Improbably, Duensing struck out Carrera. It didn’t matter. By that point, it was clear. Zach Britton wasn’t coming into the game unless the Orioles got a lead. And the Orioles weren’t getting a lead.
9. The final dagger falls.
Ubaldo Jimenez had a great September. After returning from the bullpen to shore up a desperate rotation, he was good enough to help the Orioles get this far. He really was vital to that happening, and that should be acknowledged. That said, he had no business on the mound in the bottom of the 11th inning, facing the top of the Blue Jays’ order without his usual routine of preparation, and absent any margin for error whatsoever.
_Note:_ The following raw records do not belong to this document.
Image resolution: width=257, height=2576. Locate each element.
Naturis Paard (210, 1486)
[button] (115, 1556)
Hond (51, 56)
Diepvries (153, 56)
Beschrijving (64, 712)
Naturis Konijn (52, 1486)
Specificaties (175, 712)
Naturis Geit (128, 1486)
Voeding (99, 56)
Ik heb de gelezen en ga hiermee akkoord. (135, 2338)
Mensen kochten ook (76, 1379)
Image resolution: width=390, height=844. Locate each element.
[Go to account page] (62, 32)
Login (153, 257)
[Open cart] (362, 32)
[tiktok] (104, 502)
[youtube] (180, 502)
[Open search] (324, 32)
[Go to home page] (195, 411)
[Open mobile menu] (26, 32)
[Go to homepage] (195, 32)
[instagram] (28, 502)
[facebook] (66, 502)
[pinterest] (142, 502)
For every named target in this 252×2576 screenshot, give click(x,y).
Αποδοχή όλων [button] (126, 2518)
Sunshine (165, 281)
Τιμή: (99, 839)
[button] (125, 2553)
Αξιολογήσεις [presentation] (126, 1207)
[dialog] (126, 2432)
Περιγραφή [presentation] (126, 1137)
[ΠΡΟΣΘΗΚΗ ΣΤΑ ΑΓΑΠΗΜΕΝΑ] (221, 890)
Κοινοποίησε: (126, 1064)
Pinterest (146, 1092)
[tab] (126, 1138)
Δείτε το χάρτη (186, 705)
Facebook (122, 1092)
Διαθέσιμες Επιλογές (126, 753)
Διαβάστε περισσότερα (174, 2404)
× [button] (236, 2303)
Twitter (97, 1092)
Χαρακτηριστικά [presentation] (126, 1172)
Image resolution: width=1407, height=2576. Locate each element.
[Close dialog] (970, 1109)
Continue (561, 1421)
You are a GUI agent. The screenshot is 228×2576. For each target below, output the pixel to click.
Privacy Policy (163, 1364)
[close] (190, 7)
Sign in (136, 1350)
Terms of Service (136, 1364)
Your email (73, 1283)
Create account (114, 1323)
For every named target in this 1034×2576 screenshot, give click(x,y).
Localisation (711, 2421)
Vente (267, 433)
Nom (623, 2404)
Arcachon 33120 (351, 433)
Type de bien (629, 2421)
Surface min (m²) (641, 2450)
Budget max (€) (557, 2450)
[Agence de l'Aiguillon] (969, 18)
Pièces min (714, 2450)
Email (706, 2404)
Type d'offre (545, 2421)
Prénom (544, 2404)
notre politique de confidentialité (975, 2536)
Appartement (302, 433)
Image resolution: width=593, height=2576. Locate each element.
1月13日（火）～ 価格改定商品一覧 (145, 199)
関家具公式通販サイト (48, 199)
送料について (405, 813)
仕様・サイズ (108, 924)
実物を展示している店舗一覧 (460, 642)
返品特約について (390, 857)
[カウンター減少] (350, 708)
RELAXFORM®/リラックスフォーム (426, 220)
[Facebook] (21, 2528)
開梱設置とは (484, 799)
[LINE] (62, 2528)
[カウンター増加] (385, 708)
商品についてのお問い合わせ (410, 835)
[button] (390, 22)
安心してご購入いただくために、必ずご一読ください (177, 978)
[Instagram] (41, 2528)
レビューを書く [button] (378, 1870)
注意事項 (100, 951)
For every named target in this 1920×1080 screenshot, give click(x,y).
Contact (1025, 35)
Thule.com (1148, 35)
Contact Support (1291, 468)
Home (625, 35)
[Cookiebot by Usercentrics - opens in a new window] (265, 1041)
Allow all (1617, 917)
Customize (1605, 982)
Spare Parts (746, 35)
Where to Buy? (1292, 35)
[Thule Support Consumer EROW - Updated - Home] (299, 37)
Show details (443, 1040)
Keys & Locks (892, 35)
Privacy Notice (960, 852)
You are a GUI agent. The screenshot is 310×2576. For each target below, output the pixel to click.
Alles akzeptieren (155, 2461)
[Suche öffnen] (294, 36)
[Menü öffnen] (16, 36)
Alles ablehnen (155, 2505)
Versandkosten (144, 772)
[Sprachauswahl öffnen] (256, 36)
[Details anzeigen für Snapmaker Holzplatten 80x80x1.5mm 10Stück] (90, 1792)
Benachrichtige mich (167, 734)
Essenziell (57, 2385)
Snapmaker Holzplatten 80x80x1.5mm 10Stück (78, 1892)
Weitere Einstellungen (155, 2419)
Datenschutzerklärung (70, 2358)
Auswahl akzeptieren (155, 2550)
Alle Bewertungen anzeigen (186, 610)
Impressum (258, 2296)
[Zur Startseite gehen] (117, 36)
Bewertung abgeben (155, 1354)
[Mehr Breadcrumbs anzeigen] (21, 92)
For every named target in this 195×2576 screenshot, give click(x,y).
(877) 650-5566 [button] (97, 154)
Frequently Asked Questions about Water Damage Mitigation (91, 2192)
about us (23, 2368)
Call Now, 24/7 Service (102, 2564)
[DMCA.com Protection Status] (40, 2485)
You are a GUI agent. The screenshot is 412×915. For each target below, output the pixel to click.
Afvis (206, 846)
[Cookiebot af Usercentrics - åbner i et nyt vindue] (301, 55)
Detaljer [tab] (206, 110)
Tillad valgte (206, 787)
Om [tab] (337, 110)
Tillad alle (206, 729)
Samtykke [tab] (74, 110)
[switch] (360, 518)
The deed still had to be done. Travis singled, and Donaldson singled, too, with Travis reaching third base on a misplay by left fielder Nolan Reimold. That brought up Encarnacion, who has hit more home runs over the last five years than all but one other player in MLB. Walking him might have made sense, if Jimenez weren’t unfortunately prone to walking people in the first place. As it was, the Orioles needed to pitch to Encarnacion with a base empty, and hope for the best.
Encarnacion crushed the very first pitch, puncturing the suspense of the moment with good, old-fashioned thunder. It was a wild moment, a wonderful one, and the crowd in Toronto went wild. Meanwhile. Baseball Twitter wondered why on earth Britton had never pitched.
It’s a fair question. Showalter ultimately put a vulnerable pitcher in to face the vicious foursome at the top of the Toronto batting order, when he had one more great option available to him. Still, it’s silly to talk about Showalter costing the team the game. It’s not Showalter’s fault that Orioles hitters were jumpy, missing hittable pitches, chasing unhittable ones. He got them as far as the 11th inning with brilliant bullpen management in the fifth inning, continuing all the way through to the ninth. Using Britton might have gotten them to the 12th inning, but there’s no evidence that the Orioles were on the verge of breaking through against Liriano, and since he had thrown only 17 pitches, it’s unlikely that he was about to be lifted.
The Blue Jays are a better team than the Orioles. They’re a more well-balanced offense and a much better defensive team. They have better starting pitching. John Gibbons doesn’t always push the right buttons, but as it turns out, no manager does. This game could have broken either way. Showalter made good moves and bad ones; so did Gibbons. In this game, talent (and a little luck) won the day, not any single strategic oversight.